La banque centrale des Pays-Bas a transféré 86 tonnes de réserves d’or d’Amérique du Nord vers Londres entre mars et août, invoquant l’augmentation des tensions géopolitiques mondiales et la nécessité d’améliorer la rapidité de déploiement des actifs en cas de crise.
Face à une instabilité internationale grandissante, De Nederlandsche Bank (DNB) a réduit significativement ses avoirs en or stockés aux États-Unis et au Canada.
Une restructuration géographique des réserves néerlandaises
L’ensemble du stock d’or des Pays-Bas s’élève à 612,4 tonnes, une quantité évaluée à 72,2 milliards d’euros (environ 83,7 milliards de dollars) à la fin de l’année 2025, d’après les données financières communiquées par l’institution. Cette manœuvre logistique complexe a combiné des ventes directes sur les marchés nord-américains et des achats en Grande-Bretagne, complétées par des transferts physiques sécurisés.

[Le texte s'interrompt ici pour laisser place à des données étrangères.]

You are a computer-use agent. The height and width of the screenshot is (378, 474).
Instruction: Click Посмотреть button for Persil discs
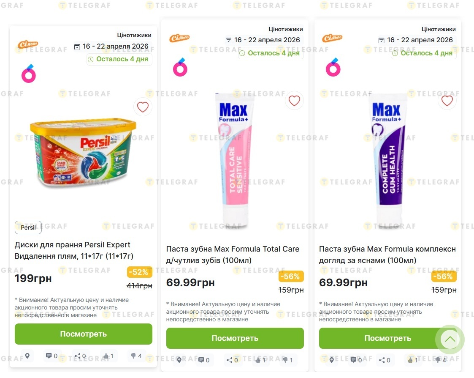83,334
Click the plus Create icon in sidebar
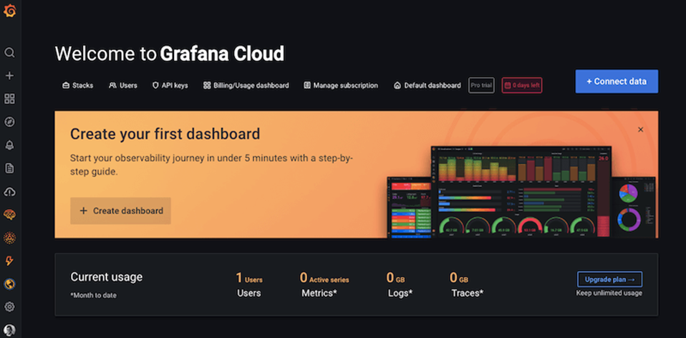The image size is (686, 338). click(10, 75)
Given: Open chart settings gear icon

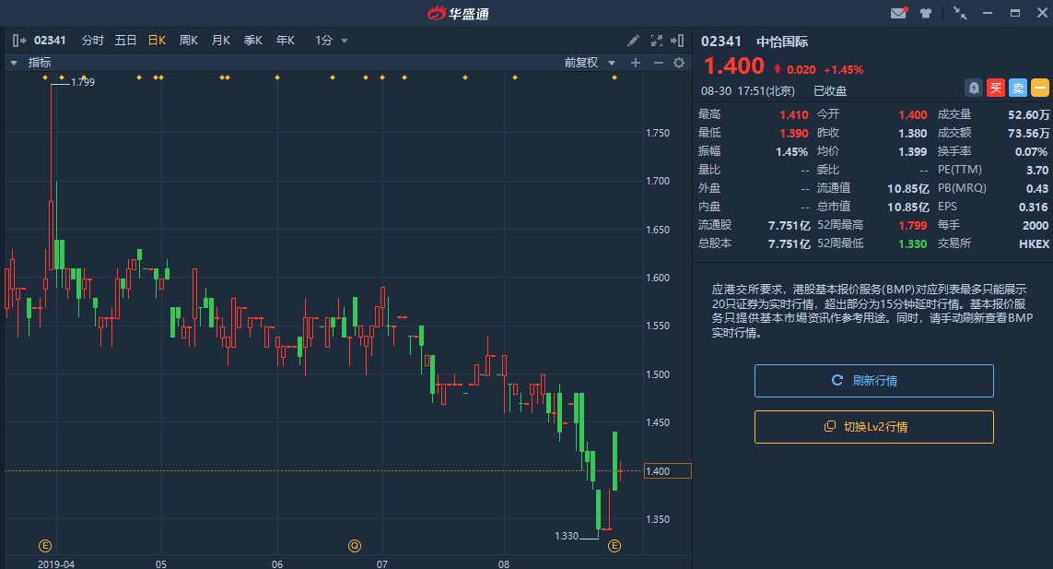Looking at the screenshot, I should tap(679, 63).
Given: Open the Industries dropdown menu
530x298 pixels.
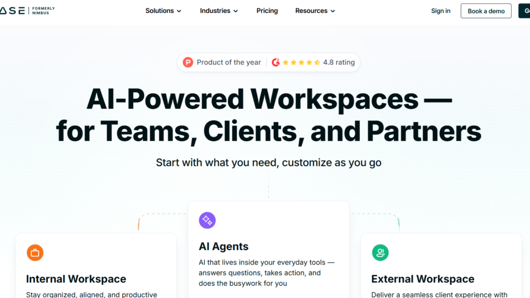Looking at the screenshot, I should click(219, 11).
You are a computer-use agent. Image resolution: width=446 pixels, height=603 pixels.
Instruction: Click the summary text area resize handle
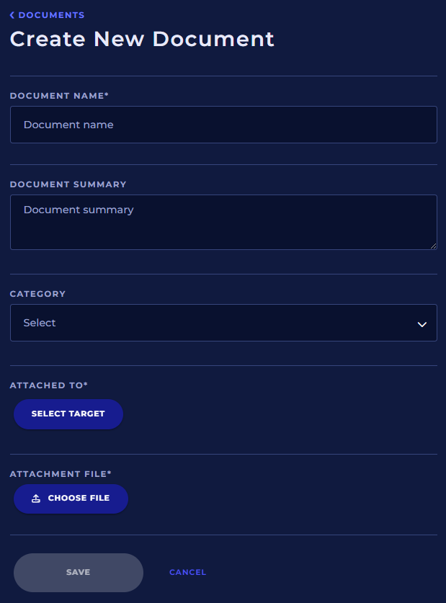(433, 246)
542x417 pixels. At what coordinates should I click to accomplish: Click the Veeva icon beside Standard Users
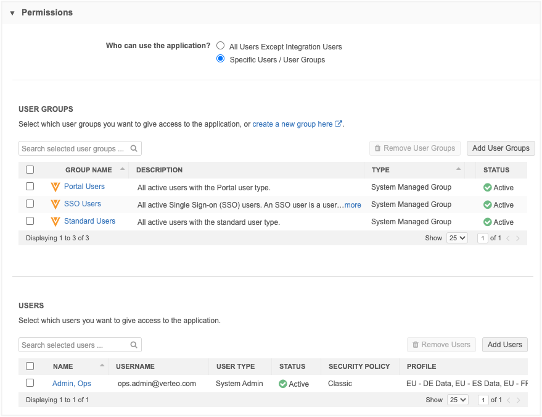click(x=55, y=221)
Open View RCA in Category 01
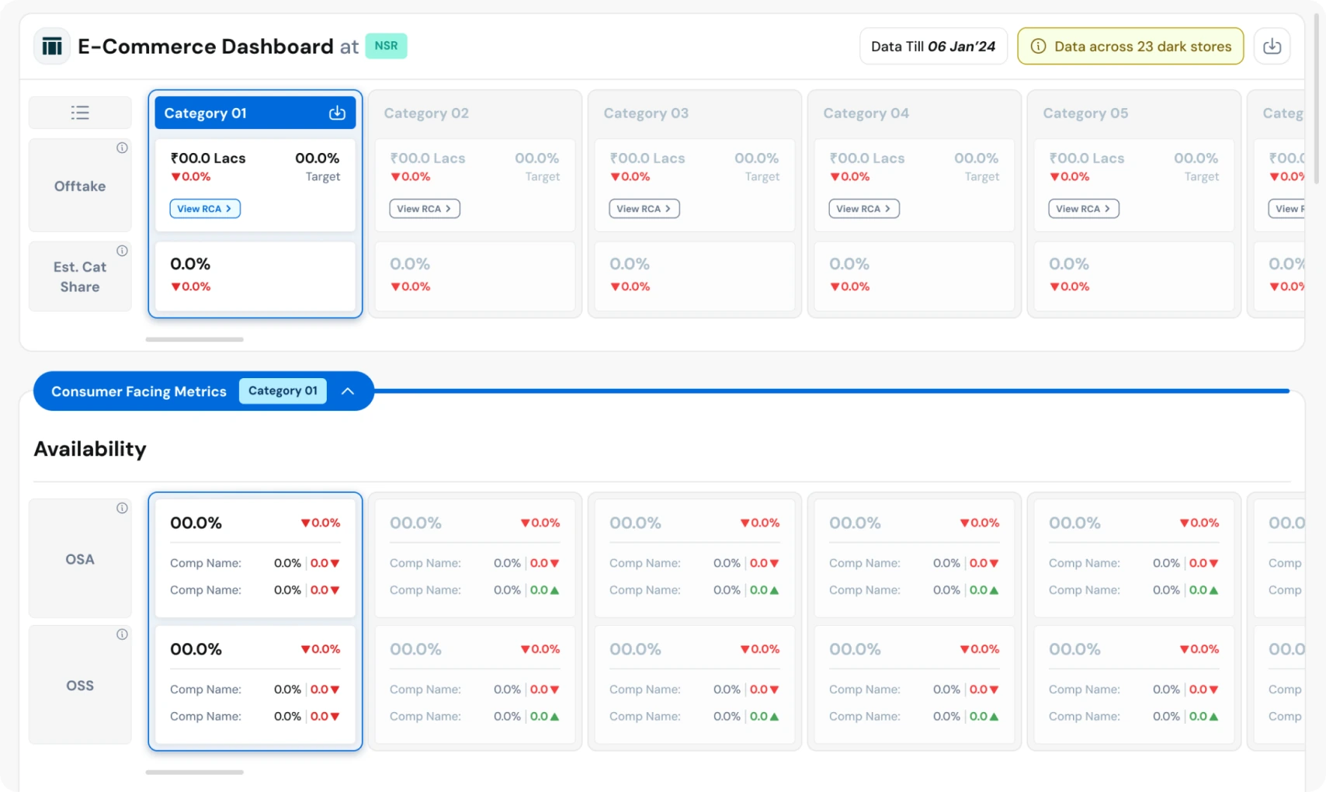 (205, 209)
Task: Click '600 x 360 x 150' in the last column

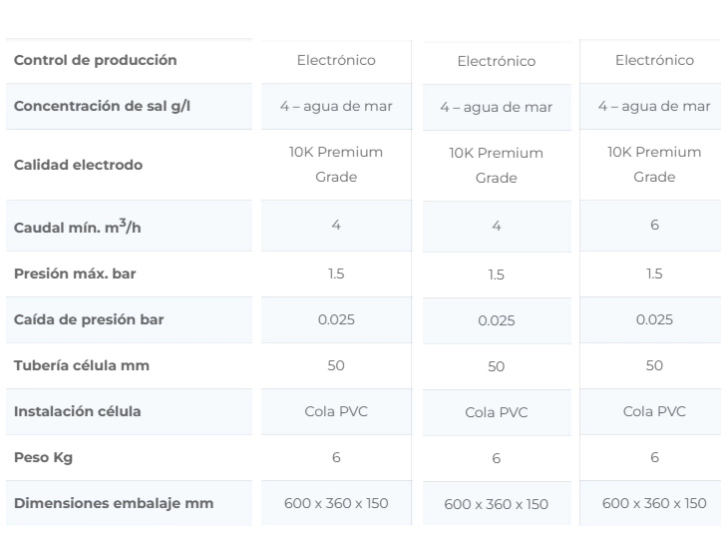Action: 654,502
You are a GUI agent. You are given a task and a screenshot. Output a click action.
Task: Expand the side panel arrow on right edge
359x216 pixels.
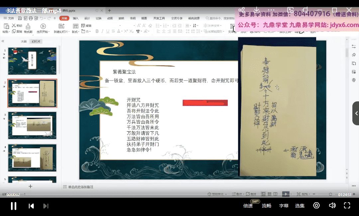click(x=356, y=113)
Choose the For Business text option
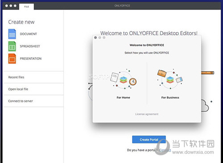 pyautogui.click(x=170, y=97)
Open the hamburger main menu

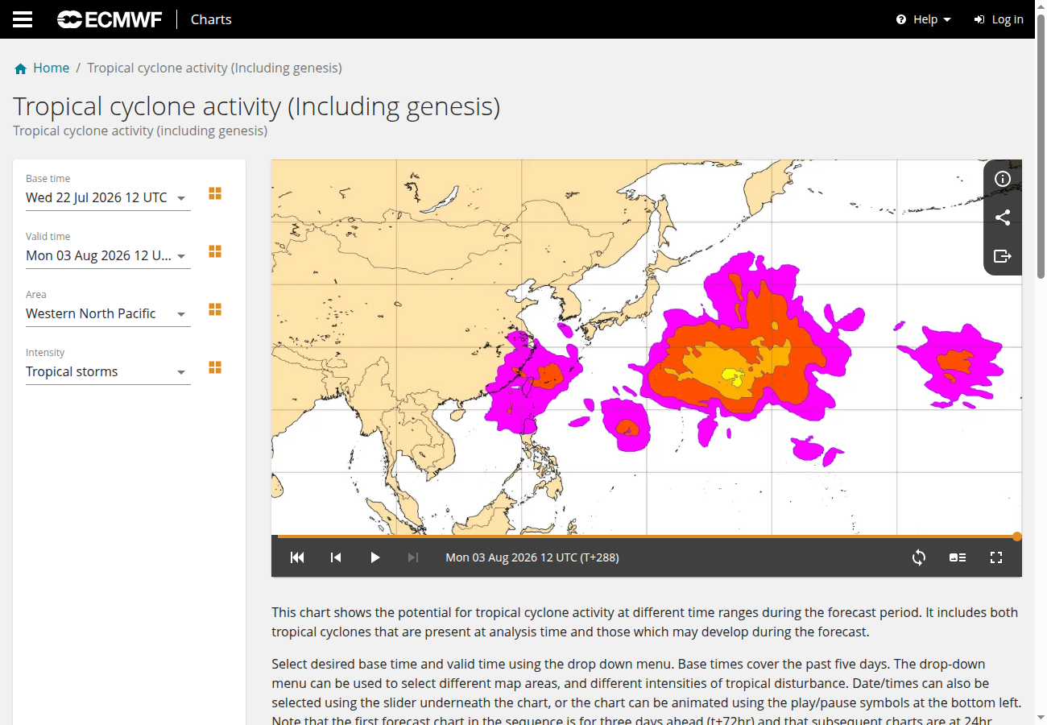(23, 19)
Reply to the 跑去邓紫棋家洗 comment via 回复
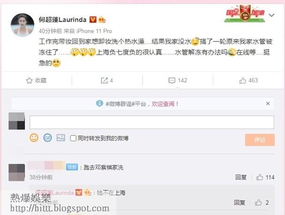Viewport: 285px width, 215px height. [x=241, y=177]
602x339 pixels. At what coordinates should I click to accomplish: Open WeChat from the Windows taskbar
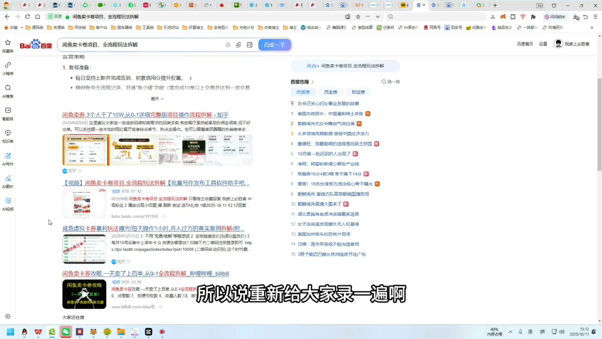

La logistique des transferts et la sécurité des transports
Pour limiter les risques inhérents au déplacement de volumes colossaux de métaux précieux d’un continent à l’autre, la DNB a adopté une stratégie mixte. Une quantité similaire a ensuite quitté Zeist pour rejoindre Londres.
De Nederlandsche Bank a indiqué, par l’intermédiaire de The Guardian, qu’en combinant l’achat, la vente et le transport physique, les risques associés au déplacement physique d’une grande quantité d’or avaient été répartis.
Le reste de la réallocation a été opéré en vendant près de 59 tonnes de métal à New York pour réinvestir immédiatement le produit des ventes dans l’acquisition de lingots sur la place de Londres. Cette méthode hybride a permis d’éviter la fonte superflue des barres tout en diluant les risques logistiques.
La flexibilité et la liquidité du marché londonien face aux crises
La décision de privilégier la place financière britannique repose sur des critères stricts de rapidité d’intervention.

Olaf Sleijpen, président de la DNB, a déclaré que grâce à cette étape, ils avaient amélioré la capacité de déploiement des réserves d’or.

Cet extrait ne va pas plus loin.